Gipfelgastgeber Mexiko setzt auf den Ausbau der Windenergie – zum Wohle von Unternehmen aus Europa

Von Markus Plate, Mexiko-Stadt *

Die Stromerzeugung aus Windenergie boomt. In den letzten sechs Jahren hat sich die weltweit installierte Leistung fast verdreifacht. Auch wenn immer noch 90 Prozent des aus Windenergie produzierten Stroms aus der EU, den USA, China und Indien stammen: Andere Weltregionen holen auf, auch Lateinamerika. Vor allem in Mexiko, dem Gastgeberland der Weltklimakonferenz im karibischen Badeort Cancún, schießt seit drei Jahren ein Windpark nach dem anderen aus dem Boden. Doch so sauber wie das Image der Windenergie ist, läuft das Geschäft auf der Landenge zwischen Golf und Pazifik nicht.

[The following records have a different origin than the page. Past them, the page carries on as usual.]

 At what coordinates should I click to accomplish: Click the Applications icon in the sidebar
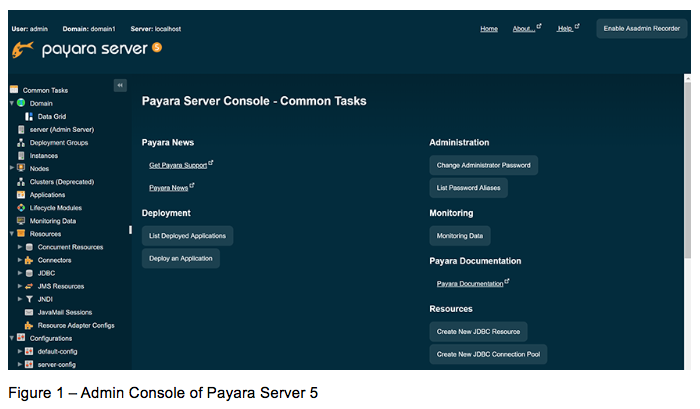(x=21, y=195)
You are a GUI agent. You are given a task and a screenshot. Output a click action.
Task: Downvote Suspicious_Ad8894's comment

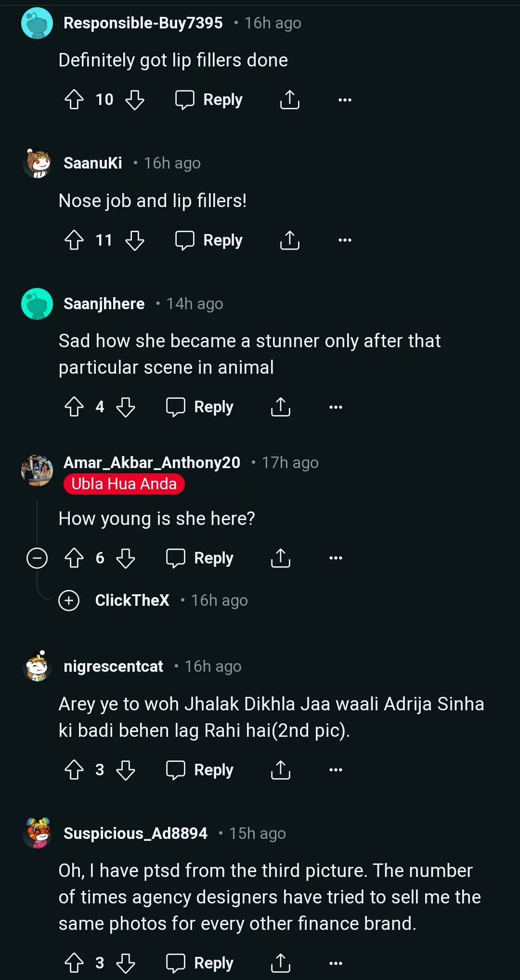click(126, 963)
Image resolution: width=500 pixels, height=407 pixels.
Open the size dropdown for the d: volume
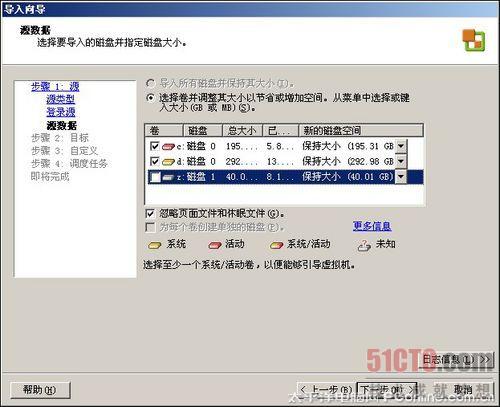point(401,161)
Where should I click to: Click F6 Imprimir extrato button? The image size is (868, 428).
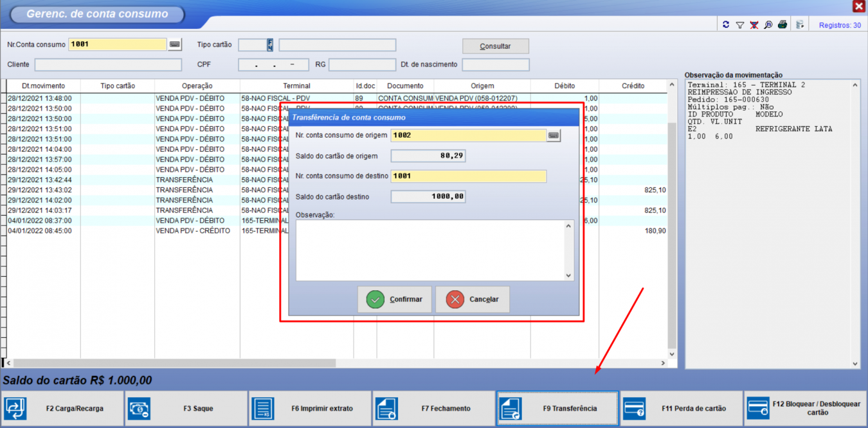(x=310, y=408)
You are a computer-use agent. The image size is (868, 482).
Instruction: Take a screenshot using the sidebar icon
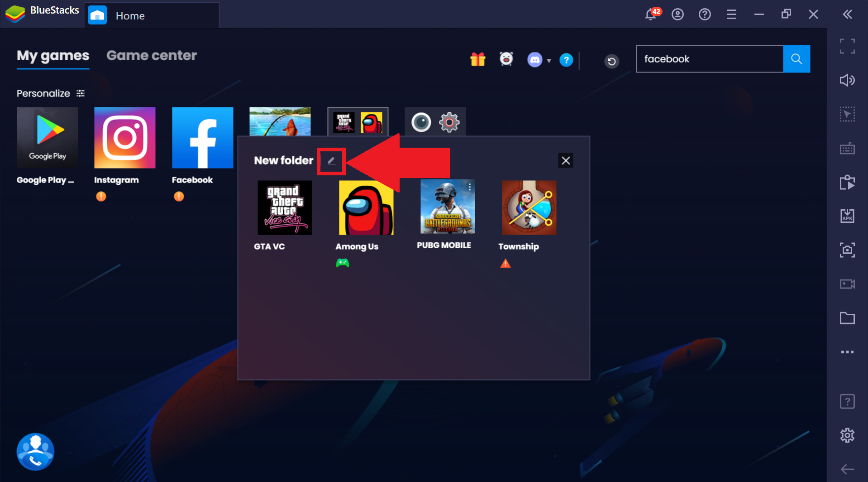(847, 250)
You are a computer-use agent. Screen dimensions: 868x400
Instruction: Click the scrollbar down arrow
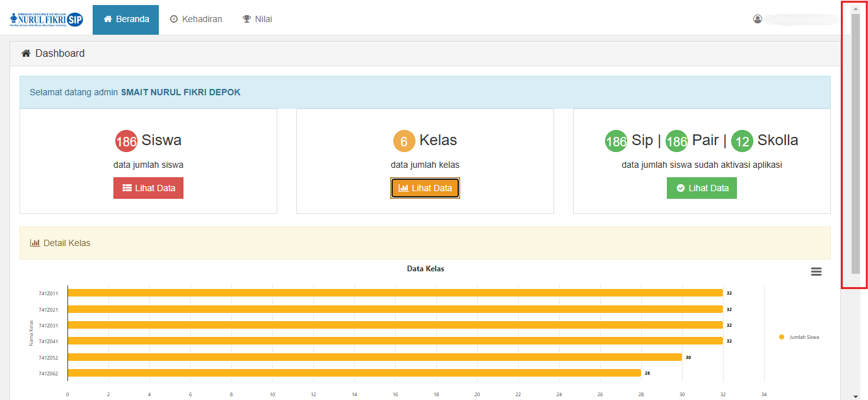pyautogui.click(x=855, y=396)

Wenn Felipe Calderón telegen einen Windpark eröffnet, ob bei Eiseskälte oder im gleißenden Sonnenlicht, aber immer mit gewaltig viel Wind auf dem Mikrofon, dann präsentiert sich Mexikos Präsident als Visionär und Macher zugleich. Sein Land werde sich in wenigen Jahren vom Erdölproduzenten zum grünen Hochtechnologieland entwickeln, »denn wir glauben, dass die Menschheit nur dann eine Zukunft hat, wenn sie auf nachhaltige Energie setzt«. Sagt der Präsident der 110-Millionen-Einwohner-Nation, deren Erdölvorräte nebenbei zur Neige gehen.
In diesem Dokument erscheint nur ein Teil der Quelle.